Be upfront. With today’s supply chain challenges, being upfront about inventory, shipping timelines, and other order needs is only going to make for a stronger partnership in the future. Building and maintaining trust through frequent touch points can help suppliers address challenges early and anticipate customer needs.

–Casey Huffling
SVP, Barcode and Point-of-Sale
ScanSource


Implement cohesive processes that meet customer expectations, while investing in better network design and data systems to drive a streamlined user experience. The current omnichannel revolution impacts all parts of the supply chain, with consumer behavior evolving to expect a frictionless brand experience wherever they shop.

–Steve Sivitter
CEO
1WorldSync


Embrace collaboration and open communication with your customers. Having customers at the center of your execution strategy ensures not only their needs are met but also opens the gate for knowledge and mindshare, lending way to potential new innovations to offer.

–Dr. Thomas Evans
CTO
Honeywell Robotics


When you make a mistake, own it. Commit to resolving it and educate your team to ensure it doesn’t happen again.

–Bryn Heimbeck
President/CEO
Trade Tech Inc.


Supply chain stakeholders need to gain transparency across their supply chains. Getting customers what they want, when they want, and how they want cannot be achieved without transparency across all the stores, distribution centers, production facilities, and broader vendor and supplier network.

–Bryan Palma
Industry & Solutions Marketing Director
Kinaxis


Over communicate. Supply chain has always been challenging due to its dynamic nature and number of touch points from beginning to end. Today’s environment layers in even more complexity from global challenges. Now, more than ever, over-communication between and across stakeholders is necessary to maintain strong customer service.

–Felix Vicknair
VP, Supply Chain Solutions
Kenco Group


Offer speed, value, quality, and transparency all at the same time. Your customers are your business. If you are too consumed with the bottom line today, you may not have a business tomorrow.

–Dimitre Kirilov
President of Consumer Services
Montway Auto Transport


Find ways to make the right information more transparent and readily available to the customer, as well as across the internal teams that support them. Supply chain professionals are more pressed for time than ever before, so it’s critical to not slow them down.

–Justin Thompson
VP, CX Strategy & Research
Coyote Logistics


If you don’t do it, your competition will.

–Aron Scalissi
Director of Warehouse Operations
TA Services


Eliminate as many manual processes as possible from your business model. Automation will allow you to go direct and gain visibility throughout your supply chain, helping to eliminate delays.

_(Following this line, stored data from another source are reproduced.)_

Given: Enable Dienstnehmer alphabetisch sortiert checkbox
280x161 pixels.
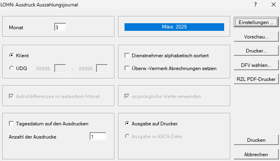Looking at the screenshot, I should coord(127,55).
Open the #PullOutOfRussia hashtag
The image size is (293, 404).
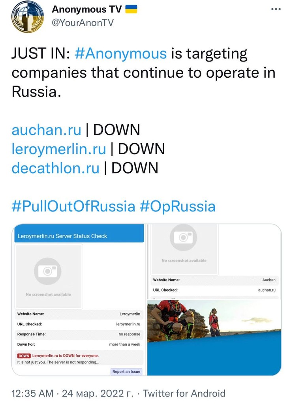coord(73,206)
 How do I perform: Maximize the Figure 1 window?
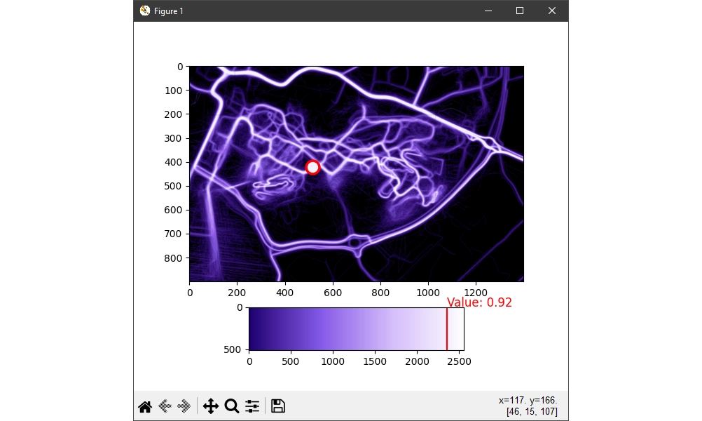(520, 11)
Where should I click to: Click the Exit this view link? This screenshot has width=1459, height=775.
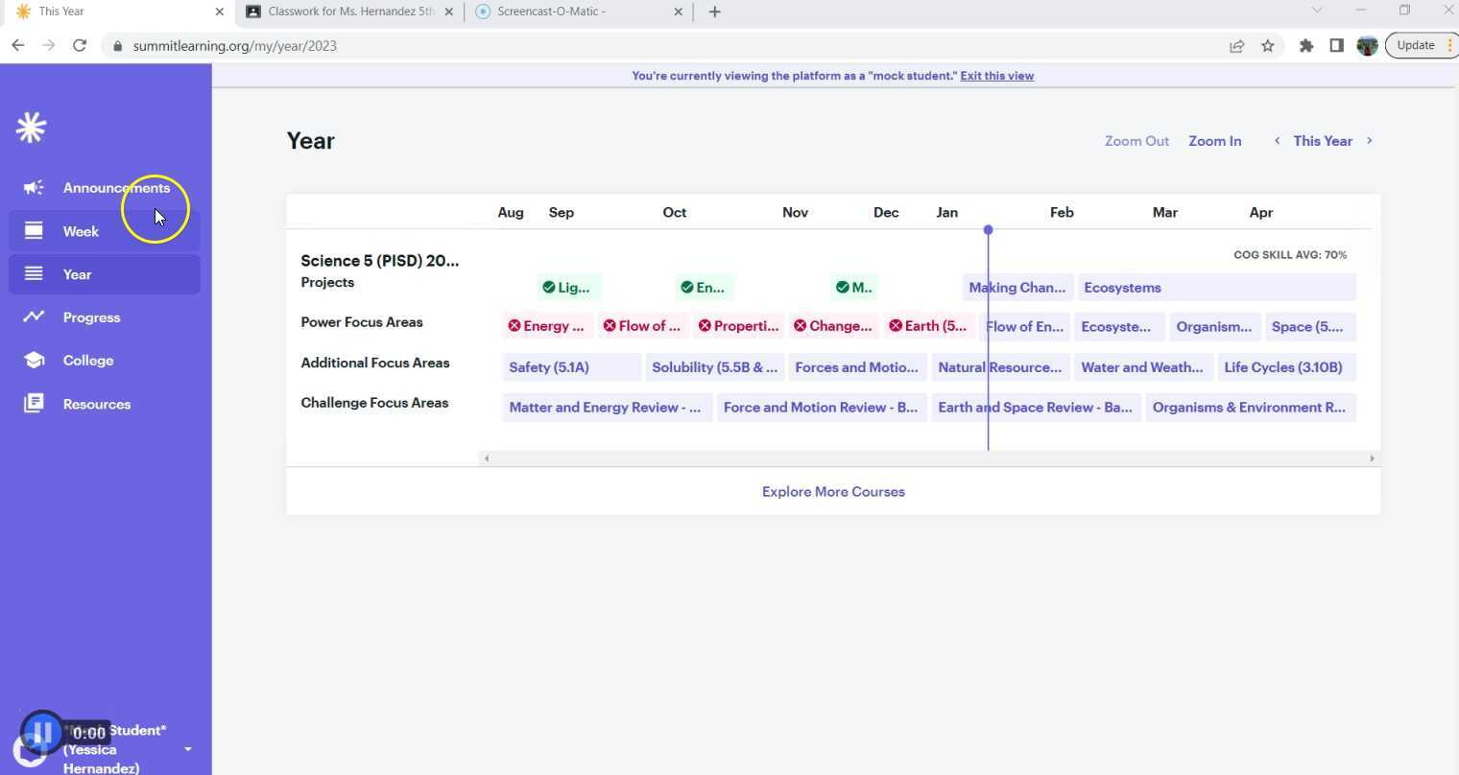click(x=996, y=76)
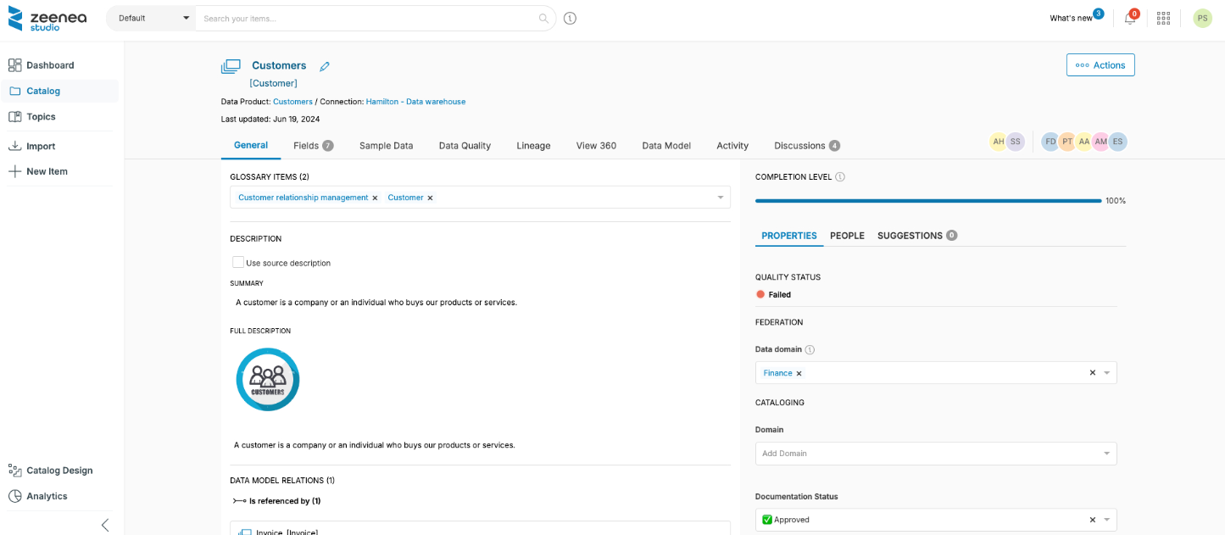Click the Actions button

click(1100, 65)
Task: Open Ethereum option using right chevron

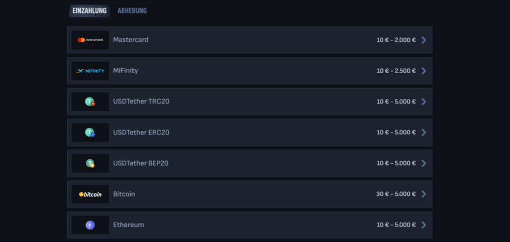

As a result, you can deliver to your clients faster and communicate effectively at all times regarding their delivery status.

–Rick Burnett
CEO
LaneAxis


Professionalism, positive attitude, honesty, and detail. I believe you must show these things in some form for the best customer service.

–Levi Ross
Operations Manager
TA Services


Use composite digital twin technology to unleash the power of data across your entire supply chain to deliver breakthrough digital transformation for your business. This will turn your supply chain complexity into a competitive advantage that will enable exponentially more benefits for your customers.

–David DeFreitas
CRO
TADA


Providing supply chain workers straight-forward, easy-to-use technology to help expedite manual processes gives them additional time to focus on the customer. Automating manual processes also helps to cut back on errors, creating less headaches for you and your customers.

–Ravi Panjwani
Vice President
Brother Mobile Solutions


A prompt and honest response with a genuine willingness to be of help. Everyone is busy these days, and when someone is willing to give me an opportunity, the first thing I must do is acknowledge the request and assure this customer they made the correct decision. I must enforce the feeling that this is a helpful and beneficial relationship, able to identify the stakeholders’ needs and offer attractive solutions.